===== Reading text =====

The Look of Silence Review & Press Conference (2014 Venice International Film Festival)

Posted 9 years ago by myetvmedia

‘The Look of Silence’ is the sequel to Oppenheimer’s ground breaking documentary ‘The Act of Killing’ (2013). The two documentaries were filmed consecutively over more than a decade in Indonesia. Oppenheimer says he knew that once the first documentary The Act of Killing was released, it would be far too dangerous for him to ever go back. The Act of Killing swept up multiple international awards including, a 2014 BAFTA, a Golden Globe and an Oscar nomination for Best Documentary Feature. More importantly, it awakened the world to the pain and the trauma that grips Indonesia, any group of people, when truth is denied and silence is complicit in endorsing terrible crimes. Between 1965 and 1966 an anti-communist purge was carried out by government Death Squads who perpetrated unspeakable atrocities. In the mass killings an estimated 500,000 people were murdered. Today, the Indonesian government still refuses to acknowledge these events and has taken no responsibility for them.

In ‘The Look of Silence’, Oppenheimer documents survivors confronting their killers. Adi met Oppenheimer almost a decade ago. He is the son of genocide survivors but was born after the genocide. When Adi viewed Oppenheimer’s footage used for ‘The Act of Killing’, he discovered how his brother was killed, the murderer’s identity, and why his family lived in total fear. Adi’s brother’s murder had been witnessed and was synonymous with the genocide. Here was proof the enormity of the atrocity and the cover up. Adi and his family, like countless others, had been traumatized but not allowed to talk about it. They have been forced to publicly exonerate the killers, people who remain in power to this day and with whom they interact in their community.

=====

Task prompt:
Copy out the review of "The Look of Silence" word for word.

===== Record extracts =====

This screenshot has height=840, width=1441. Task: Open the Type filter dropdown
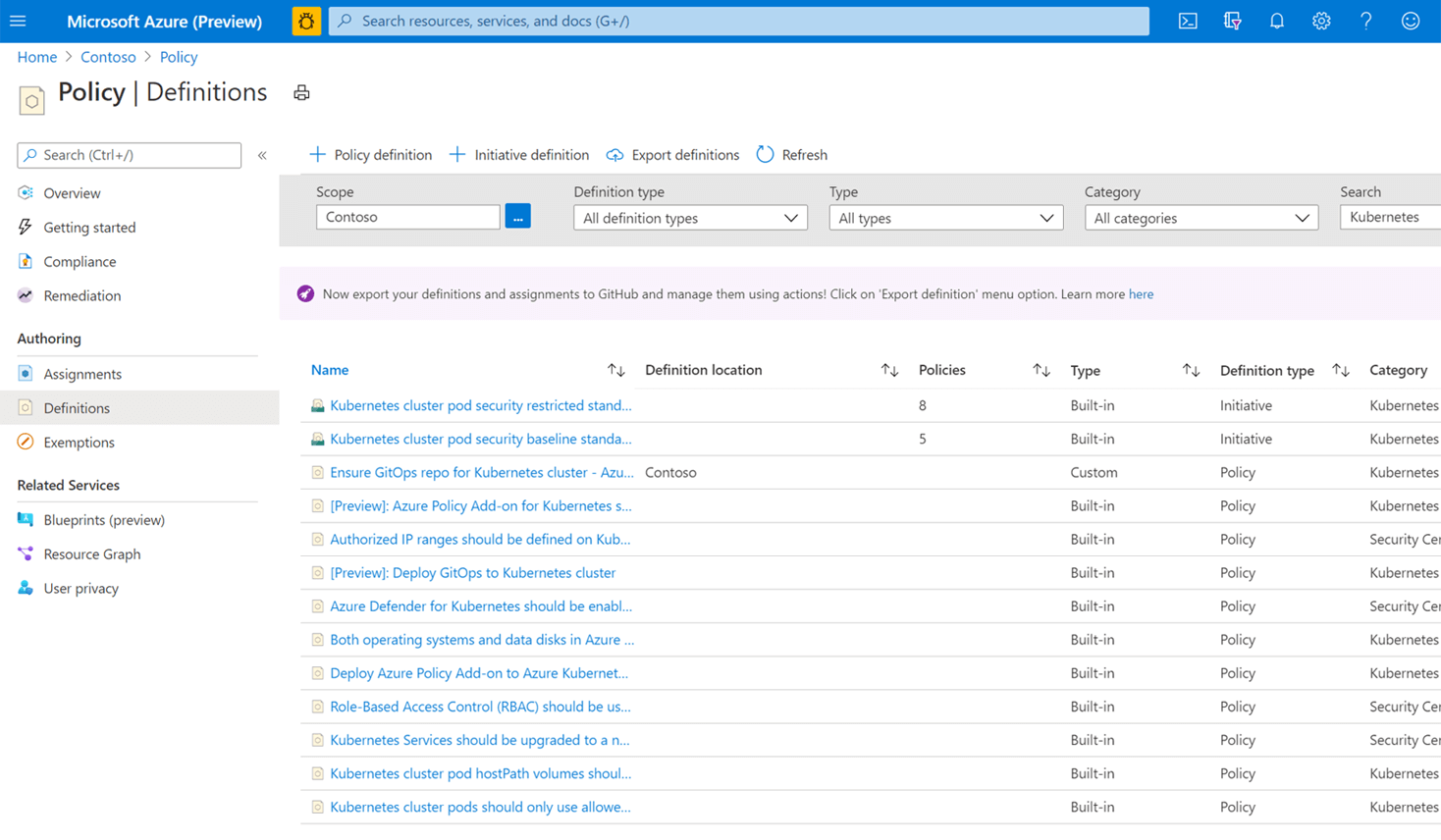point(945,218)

=====
===== Record extracts =====

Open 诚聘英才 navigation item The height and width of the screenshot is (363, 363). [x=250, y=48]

=====

Full solution:
The Look of Silence Review & Press Conference (2014 Venice International Film Festival)

Posted 9 years ago by myetvmedia

‘The Look of Silence’ is the sequel to Oppenheimer’s ground breaking documentary ‘The Act of Killing’ (2013). The two documentaries were filmed consecutively over more than a decade in Indonesia. Oppenheimer says he knew that once the first documentary The Act of Killing was released, it would be far too dangerous for him to ever go back. The Act of Killing swept up multiple international awards including, a 2014 BAFTA, a Golden Globe and an Oscar nomination for Best Documentary Feature. More importantly, it awakened the world to the pain and the trauma that grips Indonesia, any group of people, when truth is denied and silence is complicit in endorsing terrible crimes. Between 1965 and 1966 an anti-communist purge was carried out by government Death Squads who perpetrated unspeakable atrocities. In the mass killings an estimated 500,000 people were murdered. Today, the Indonesian government still refuses to acknowledge these events and has taken no responsibility for them.

In ‘The Look of Silence’, Oppenheimer documents survivors confronting their killers. Adi met Oppenheimer almost a decade ago. He is the son of genocide survivors but was born after the genocide. When Adi viewed Oppenheimer’s footage used for ‘The Act of Killing’, he discovered how his brother was killed, the murderer’s identity, and why his family lived in total fear. Adi’s brother’s murder had been witnessed and was synonymous with the genocide. Here was proof the enormity of the atrocity and the cover up. Adi and his family, like countless others, had been traumatized but not allowed to talk about it. They have been forced to publicly exonerate the killers, people who remain in power to this day and with whom they interact in their community.